RECORD EXCERPTS =

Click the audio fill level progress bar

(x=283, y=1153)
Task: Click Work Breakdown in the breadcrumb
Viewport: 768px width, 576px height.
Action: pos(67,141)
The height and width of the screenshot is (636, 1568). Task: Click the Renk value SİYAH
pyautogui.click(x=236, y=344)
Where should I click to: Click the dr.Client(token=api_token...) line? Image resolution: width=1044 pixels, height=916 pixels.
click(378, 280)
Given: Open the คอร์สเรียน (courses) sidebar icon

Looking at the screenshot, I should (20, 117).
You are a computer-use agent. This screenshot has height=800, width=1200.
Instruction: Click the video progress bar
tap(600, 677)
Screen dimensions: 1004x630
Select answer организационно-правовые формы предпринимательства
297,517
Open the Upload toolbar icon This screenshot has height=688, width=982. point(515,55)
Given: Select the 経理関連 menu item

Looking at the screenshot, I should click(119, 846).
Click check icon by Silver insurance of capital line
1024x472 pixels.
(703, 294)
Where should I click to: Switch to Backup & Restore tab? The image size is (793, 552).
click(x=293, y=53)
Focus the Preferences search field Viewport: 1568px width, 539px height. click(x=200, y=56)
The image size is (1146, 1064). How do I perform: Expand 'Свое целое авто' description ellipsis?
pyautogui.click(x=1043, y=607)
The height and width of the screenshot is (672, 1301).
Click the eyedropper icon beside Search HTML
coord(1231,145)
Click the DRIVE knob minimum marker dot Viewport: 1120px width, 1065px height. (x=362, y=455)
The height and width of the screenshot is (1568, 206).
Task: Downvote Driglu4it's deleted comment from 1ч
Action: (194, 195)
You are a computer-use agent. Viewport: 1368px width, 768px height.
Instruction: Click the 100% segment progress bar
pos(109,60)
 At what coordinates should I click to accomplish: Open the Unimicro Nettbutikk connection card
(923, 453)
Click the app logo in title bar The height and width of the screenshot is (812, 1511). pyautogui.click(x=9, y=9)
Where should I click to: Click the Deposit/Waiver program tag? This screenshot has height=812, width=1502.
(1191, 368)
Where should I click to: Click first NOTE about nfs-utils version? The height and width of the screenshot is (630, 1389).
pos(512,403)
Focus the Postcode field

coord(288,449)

WHAT NEEDS TO BE DONE =
Write the entries above out again, unchanged and complete.

EXERCISE OUTPUT =
Click the audio fill level progress bar

(x=283, y=1153)
Task: Click Work Breakdown in the breadcrumb
Viewport: 768px width, 576px height.
Action: pos(67,141)
The height and width of the screenshot is (636, 1568). Task: Click the Renk value SİYAH
pyautogui.click(x=236, y=344)
Where should I click to: Click the dr.Client(token=api_token...) line? Image resolution: width=1044 pixels, height=916 pixels.
click(378, 280)
Given: Open the คอร์สเรียน (courses) sidebar icon

Looking at the screenshot, I should (20, 117).
You are a computer-use agent. This screenshot has height=800, width=1200.
Instruction: Click the video progress bar
tap(600, 677)
Screen dimensions: 1004x630
Select answer организационно-правовые формы предпринимательства
297,517
Open the Upload toolbar icon This screenshot has height=688, width=982. point(515,55)
Given: Select the 経理関連 menu item

Looking at the screenshot, I should click(119, 846).
Click check icon by Silver insurance of capital line
1024x472 pixels.
(703, 294)
Where should I click to: Switch to Backup & Restore tab? The image size is (793, 552).
click(x=293, y=53)
Focus the Preferences search field Viewport: 1568px width, 539px height. click(x=200, y=56)
The image size is (1146, 1064). How do I perform: Expand 'Свое целое авто' description ellipsis?
pyautogui.click(x=1043, y=607)
The height and width of the screenshot is (672, 1301).
Click the eyedropper icon beside Search HTML
coord(1231,145)
Click the DRIVE knob minimum marker dot Viewport: 1120px width, 1065px height. (x=362, y=455)
The height and width of the screenshot is (1568, 206).
Task: Downvote Driglu4it's deleted comment from 1ч
Action: (194, 195)
You are a computer-use agent. Viewport: 1368px width, 768px height.
Instruction: Click the 100% segment progress bar
pos(109,60)
 At what coordinates should I click to accomplish: Open the Unimicro Nettbutikk connection card
(923, 453)
Click the app logo in title bar The height and width of the screenshot is (812, 1511). pyautogui.click(x=9, y=9)
Where should I click to: Click the Deposit/Waiver program tag? This screenshot has height=812, width=1502.
(1191, 368)
Where should I click to: Click first NOTE about nfs-utils version? The height and width of the screenshot is (630, 1389).
pos(512,403)
Focus the Postcode field

coord(288,449)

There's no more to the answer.